Transcribe all data verbatim. Skip the pictures.
* * *
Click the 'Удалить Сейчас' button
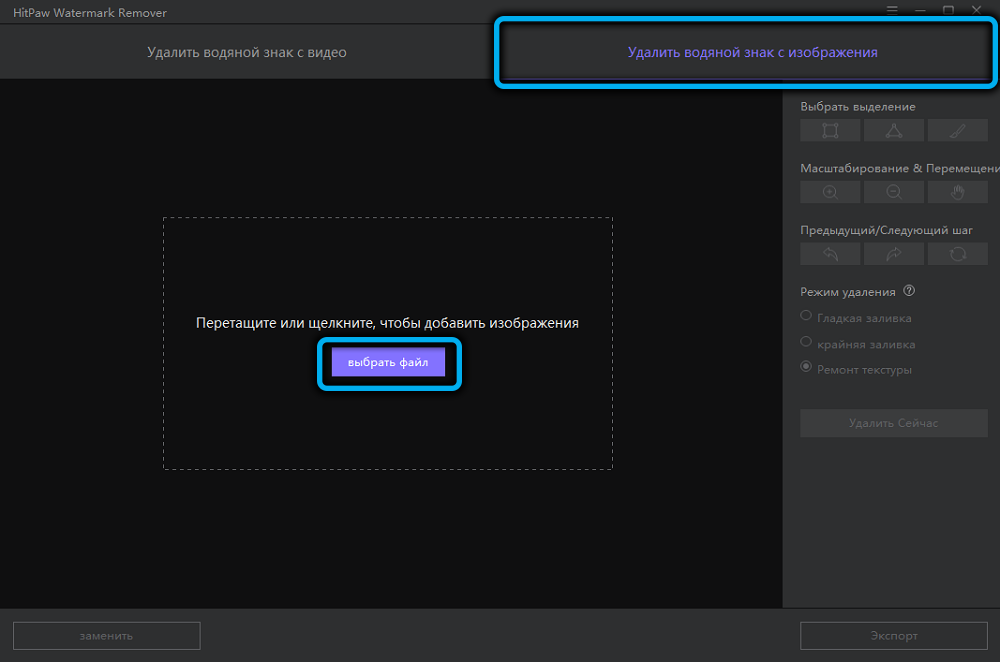(x=893, y=423)
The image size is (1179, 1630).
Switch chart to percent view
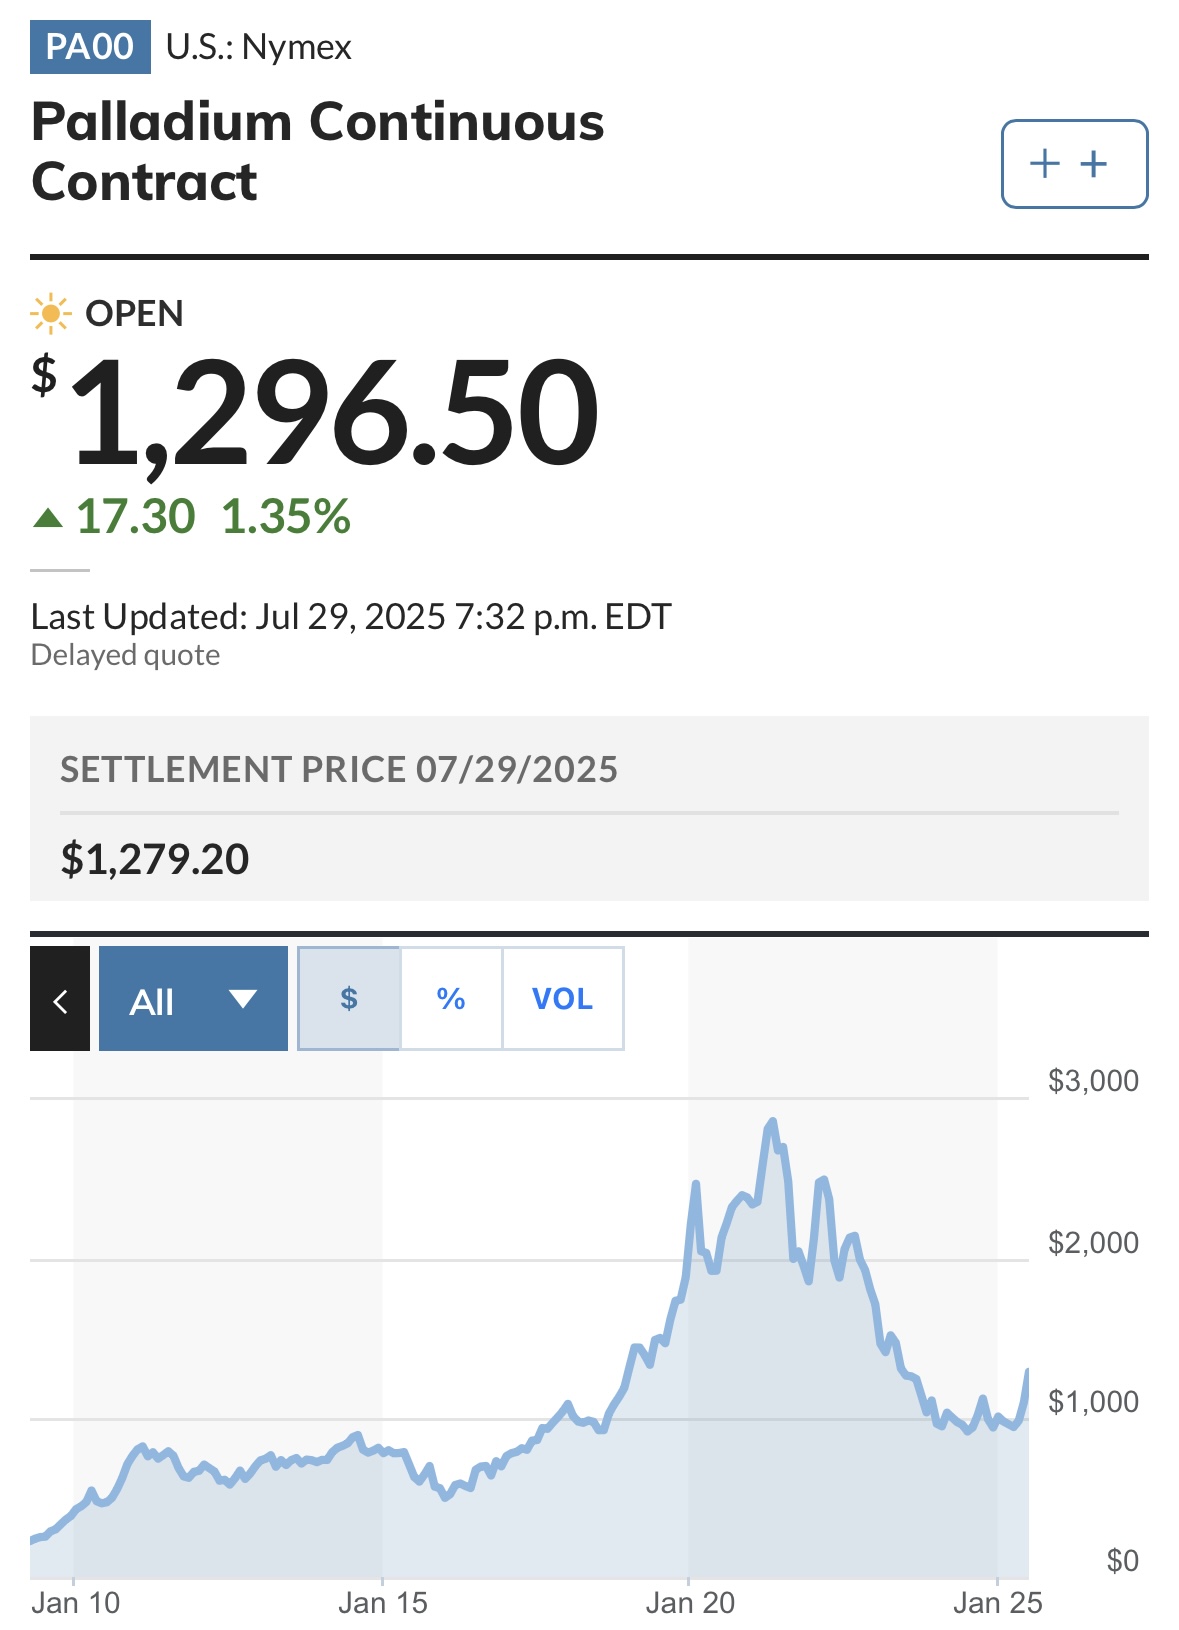pos(451,999)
* * *
# Result of this task:
Click the 'Удалить Сейчас' button
(x=893, y=423)
The image size is (1179, 1630).
Switch chart to percent view
pos(451,999)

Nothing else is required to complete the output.